In the end, the Supreme Court might not resolve any of these issues. The government’s brief invites the justices to uphold Section 922(g)(3) as applied to Hemani by concluding that he is an especially dangerous cannabis consumer. That claim is based on allegations of drug dealing and support for a terrorist organization (Iran’s Islamic Revolutionary Guard Corps), which the government’s brief plays up even though Hemani was never charged with either.
The NACDL says the decision to charge Hemani with illegal gun possession illustrates a broader pattern. In practice, it says, Section 922(g)(3) is mainly used as “a leverage tool—serving as an instrument for selective prosecution, a pressure point during plea negotiations, or as a means of incarcerating otherwise law-abiding citizens when the
government’s primary theory falls short. So who actually gets prosecuted? Whoever the
government chooses, often for reasons that have nothing to do with firearm misuse or danger.”

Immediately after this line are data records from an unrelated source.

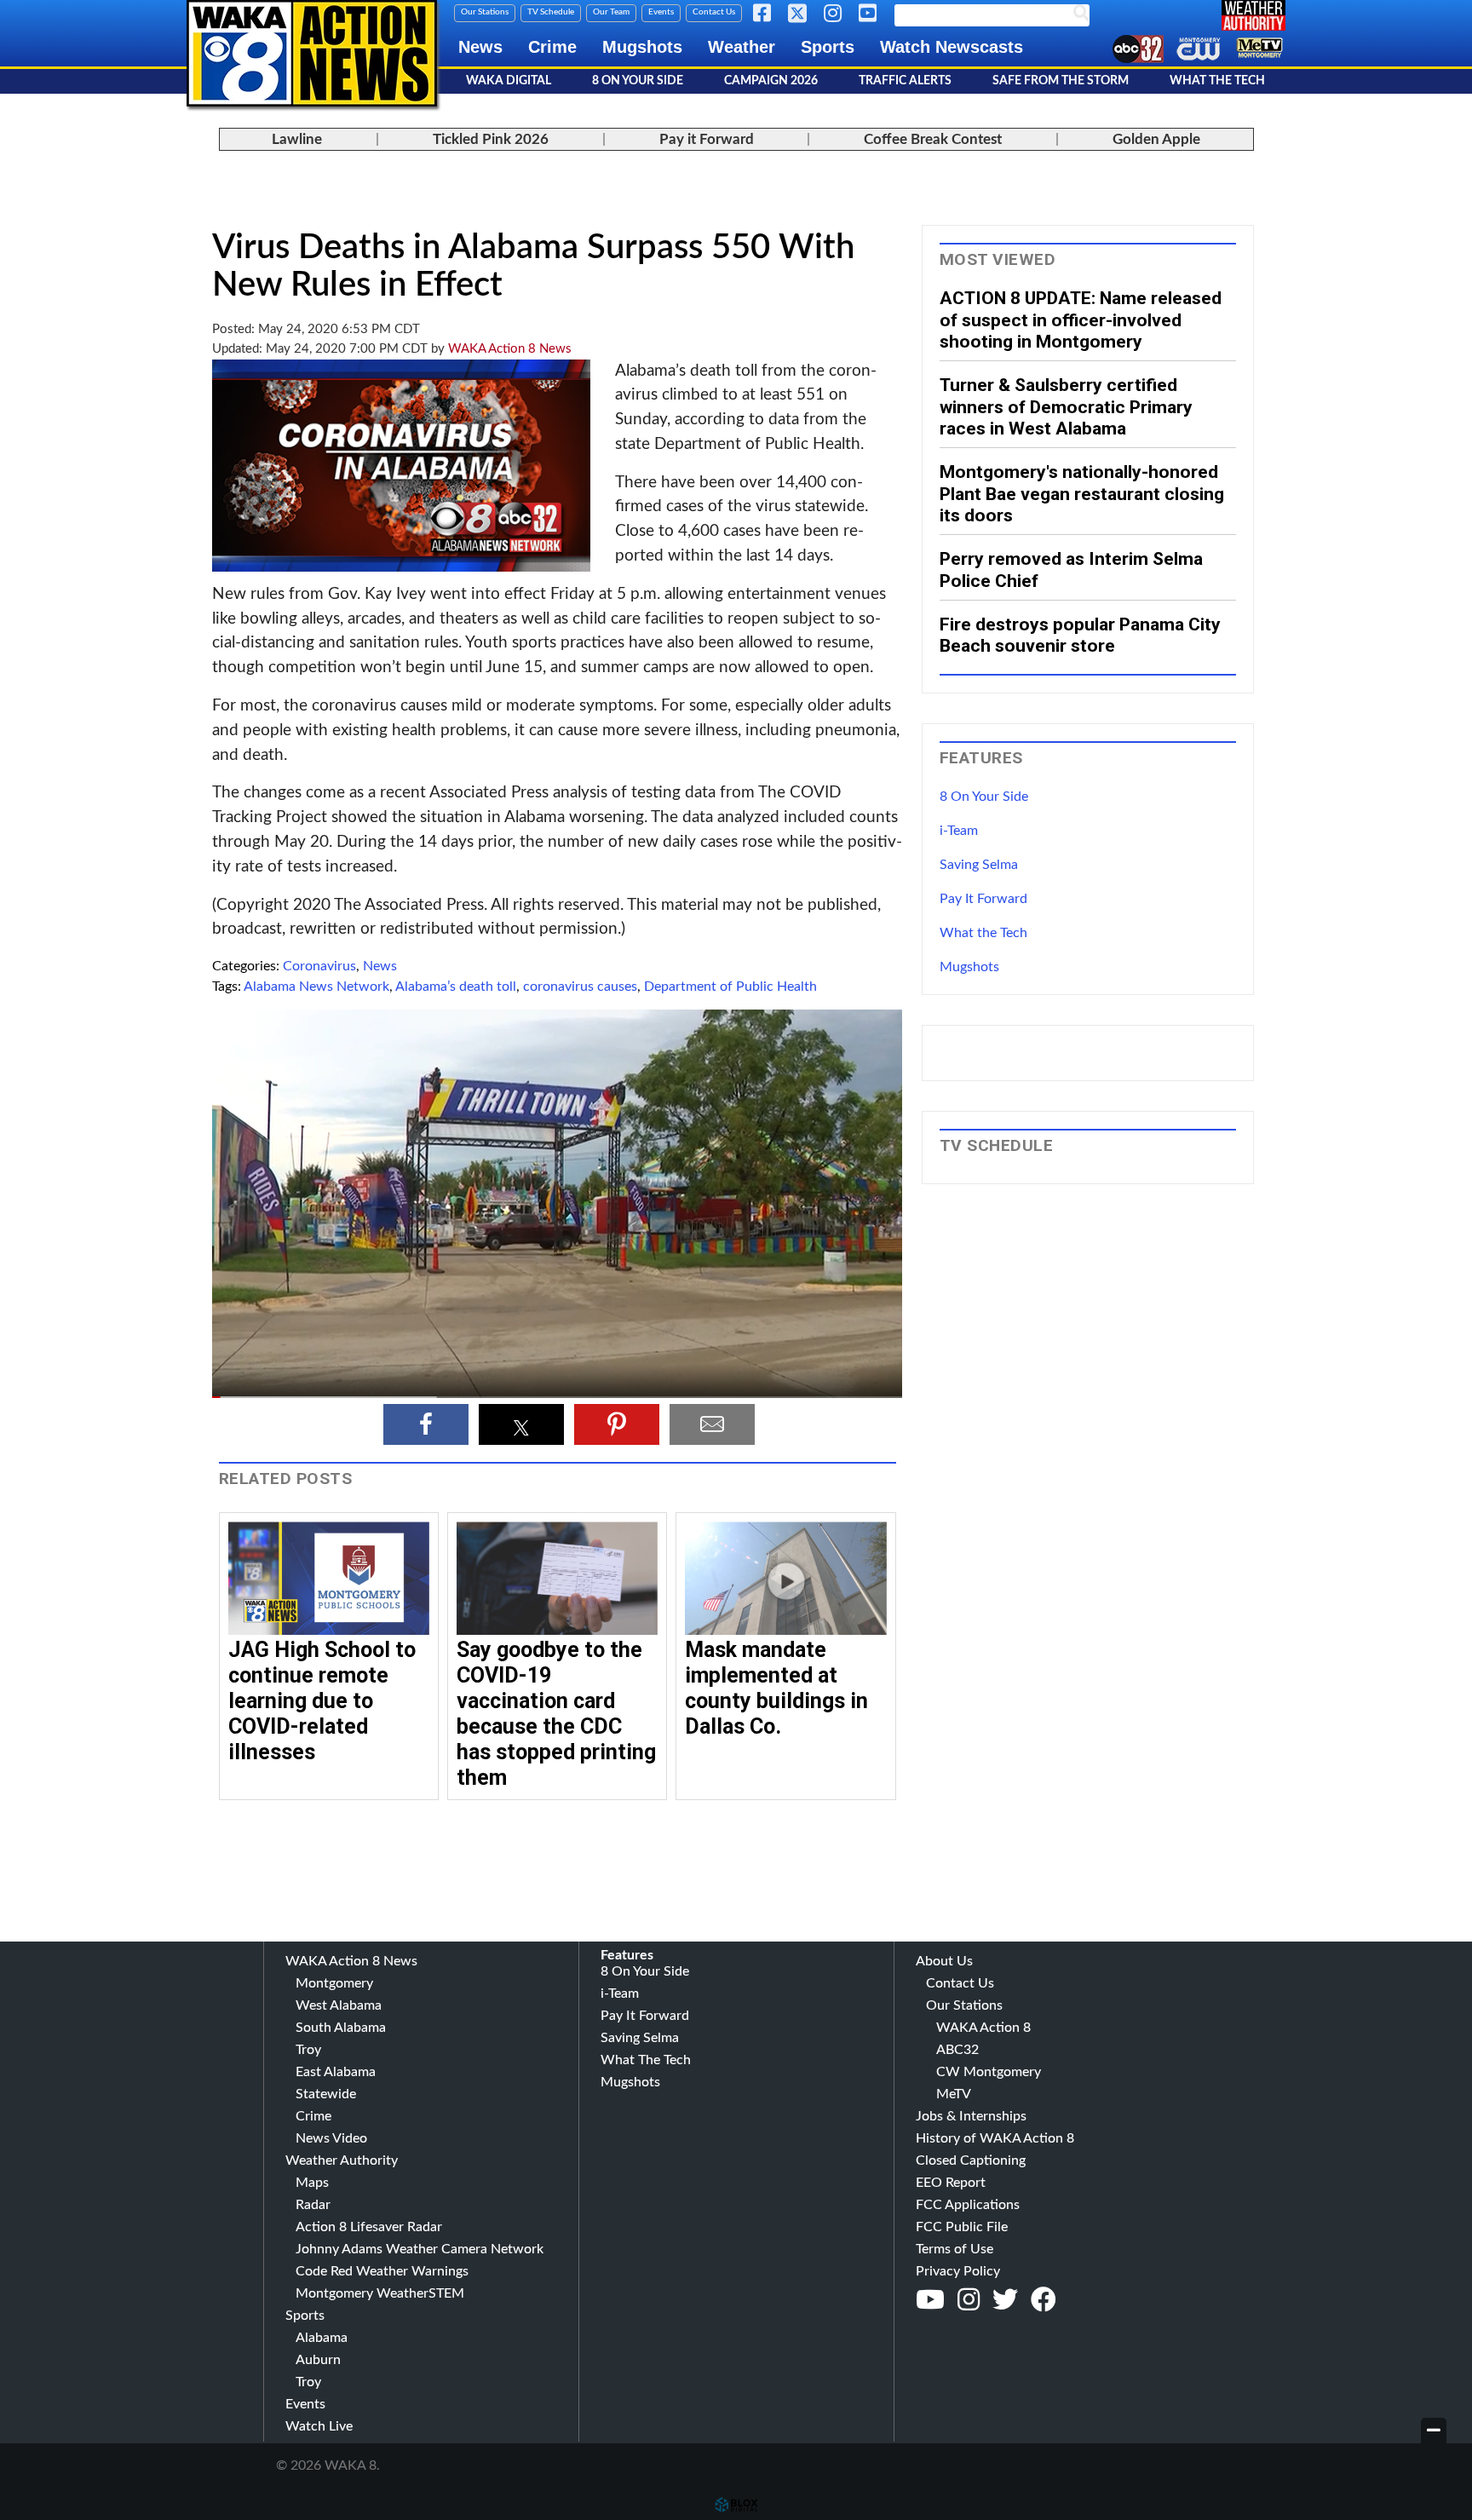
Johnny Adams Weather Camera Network (419, 2249)
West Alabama (339, 2005)
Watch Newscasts (951, 46)
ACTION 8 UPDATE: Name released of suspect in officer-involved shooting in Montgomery (1081, 319)
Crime (552, 46)
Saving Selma (979, 865)
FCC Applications (968, 2205)
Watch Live (319, 2426)
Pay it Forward (706, 139)
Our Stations (485, 12)
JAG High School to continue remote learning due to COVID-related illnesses (322, 1700)
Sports (827, 46)
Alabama (322, 2338)
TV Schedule (550, 12)
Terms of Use (954, 2249)
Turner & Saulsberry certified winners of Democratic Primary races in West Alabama (1066, 406)
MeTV (953, 2094)
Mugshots (642, 46)
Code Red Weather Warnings (382, 2271)
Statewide (326, 2094)
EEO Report (951, 2182)
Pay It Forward (983, 899)
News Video (331, 2138)
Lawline (297, 139)
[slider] (557, 1397)
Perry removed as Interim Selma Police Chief (1071, 569)
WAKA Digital (508, 81)
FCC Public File (962, 2227)
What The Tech (1217, 81)
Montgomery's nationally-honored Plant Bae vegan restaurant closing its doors (1082, 493)
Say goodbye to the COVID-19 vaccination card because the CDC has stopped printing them (556, 1713)
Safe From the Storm (1060, 81)
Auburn (318, 2360)
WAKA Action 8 (983, 2027)
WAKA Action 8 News (510, 348)
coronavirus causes (580, 986)
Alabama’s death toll (455, 986)
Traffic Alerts (905, 81)
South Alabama (341, 2027)
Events (661, 12)
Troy (308, 2050)
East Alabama (336, 2072)
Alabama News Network (316, 986)
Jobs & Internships (971, 2116)
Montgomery (334, 1983)
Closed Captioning (971, 2160)
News (480, 46)
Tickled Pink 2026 (491, 139)
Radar (313, 2205)
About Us (944, 1961)
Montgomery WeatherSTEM (380, 2293)
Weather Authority (341, 2160)
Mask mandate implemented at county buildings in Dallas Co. (776, 1688)
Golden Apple (1156, 139)
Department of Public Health (730, 986)
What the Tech (983, 933)
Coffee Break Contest (933, 139)
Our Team (611, 12)
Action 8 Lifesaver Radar (369, 2227)
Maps (312, 2182)
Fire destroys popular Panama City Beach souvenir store (1080, 634)
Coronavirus (319, 966)
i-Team (959, 830)
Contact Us (714, 12)
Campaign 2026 (771, 81)
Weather (741, 46)
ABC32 (957, 2050)
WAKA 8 (312, 53)
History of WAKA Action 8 (995, 2138)
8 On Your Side (637, 81)
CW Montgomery (988, 2072)
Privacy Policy (958, 2271)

If the government “can prove that Mr. Hemani is a drug dealer or a terrorist, it should have charged him with the relevant crimes related to that conduct,” the Second Amendment Foundation says. “It did not do so….Thus, the only facts relevant to this matter are those related to Mr. Hemani’s illegal drug use while he was also in possession of a firearm, and [the Court] should not allow its ruling to be tainted by the Government’s innuendo.”
Although the government alleges that Hemani is “a terrorist sympathizer, attempted fraudster, and drug dealer,” GOA says, “none of these distractions has any bearing on
the question presented. But the reason for their inclusion in briefing is apparent. If petitioning unsympathetic criminal cases is the Government’s strategy for constitutionalizing its preferred gun control, this Court should decline to indulge this approach here.”